Iran is demanding that all sanctions introduced under Trump—those tied to its nuclear programme, and non-nuclear penalties such as those linked to terrorism, missile development and human rights—should be rolled back.

Iran and the six world powers represented in Vienna—the US, UK, France, Germany, China and Russia—have made significant progress at the talks to revive the 2015 nuclear deal that was abandoned by Trump, but important issues still need to be resolved, Iranian Foreign Ministry spokesman Saeed Khatibzadeh told a televised weekly news conference on May 31.

A revival of the deal would see major American sanctions imposed on Tehran lifted, but there is some resistance among hardliners in Iran to striking a new agreement with the US.
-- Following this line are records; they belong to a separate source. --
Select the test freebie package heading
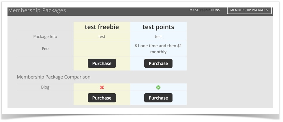This screenshot has height=122, width=283. [x=102, y=27]
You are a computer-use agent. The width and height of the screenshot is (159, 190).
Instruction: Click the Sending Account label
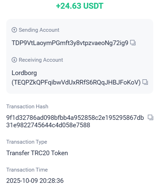(39, 30)
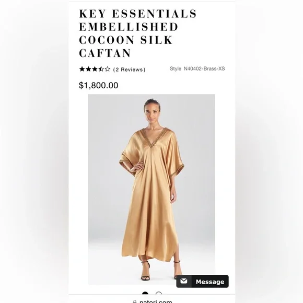Click the envelope icon on Message button
Viewport: 303px width, 303px height.
pyautogui.click(x=184, y=281)
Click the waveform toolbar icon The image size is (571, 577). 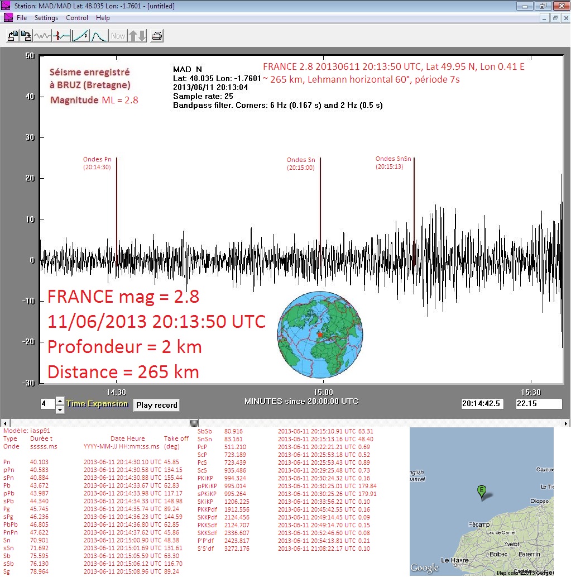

During the course of the four-year Trump presidency, the rial lost 80% against the greenback. The rial was 46% down against the dollar since the start of 2020 as tensions with the Trump administration tightened and a coronavirus third wave took its toll on the economy. The currency has since recovered but remains volatile.
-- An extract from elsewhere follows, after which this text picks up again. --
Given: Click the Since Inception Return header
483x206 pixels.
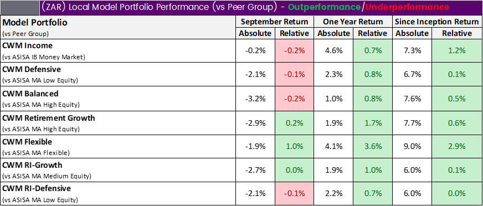Looking at the screenshot, I should 437,22.
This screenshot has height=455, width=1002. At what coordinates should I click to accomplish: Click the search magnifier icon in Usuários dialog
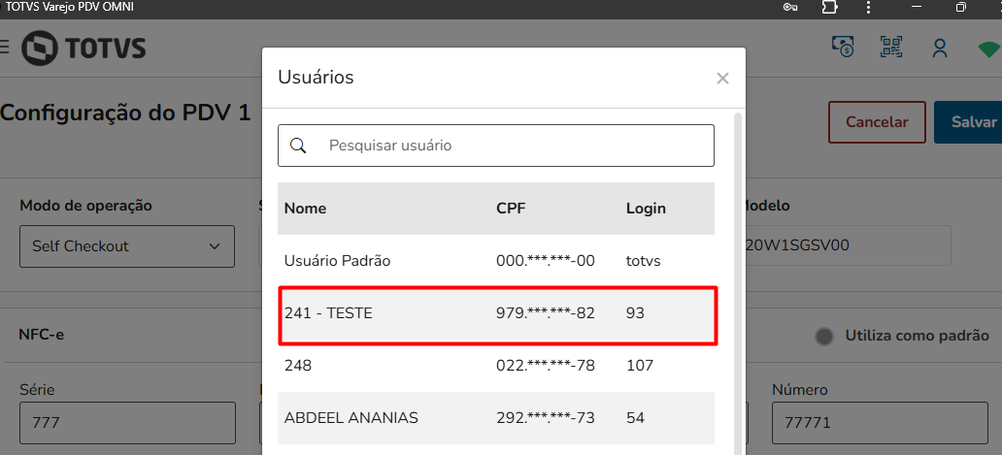click(x=299, y=146)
The Iranian rial (IRR) on May 5 reached its strongest rate against the dollar on the open market in three months, causing the central bank to deny it was boosting the currency and to say it was gaining on strengthening sentiment for a positive outcome from the ongoing Vienna talks aimed at reviving the 2015 nuclear deal. By the end of trading, the IRR reached 209,000 versus the USD.

Iran's President Hassan Rouhani on May 29 dismissed central bank governor Abdolnaser Hemmati, reportedly stating that if Hemmati retained his position while running for president in the upcoming June election, it could cause difficulties in relation to monetary and exchange rate policies.

On the political front, Iran’s Supreme Leader Ayatollah Ali Khamenei on May 27 endorsed the hardline Guardian Council election vetting body’s rejection of the leading moderate and moderate conservative candidates for Iran’s June presidential election despite an appeal to him to expand the field from the country’s outgoing pragmatic, moderate president, Hassan Rouhani. The June 18 election will see hardline judiciary chief Ebrahim Raisi take on former nuclear negotiator and conservative Saeed Jalili and five other candidates.

Touted as potentially the next supreme leader of the Islamic Republic and known for his hardline views, conservative principlist Raisi, has the second most important role in the country’s power structure. Raisi lost the 2017 presidential election to incumbent and pragmatic moderate politician Hassan Rouhani, by 57% to 38% of the vote.

Looking ahead, the January edition of the World Bank’s Global Economic Prospects report forecasts that GDP growth of 1.5%, from a very low base, is in reach for Iran in 2021. But the situation is fluid. The dropping of the sanctions by the Biden administration would lead to a big revision in prospects—in November, the Institute of International Finance (IIF) trade body said Iran’s economy could expand by as much as 4.4% in 2021 and grow by 6.9% in 2022 and 6% in 2023 if the sanctions were chucked out.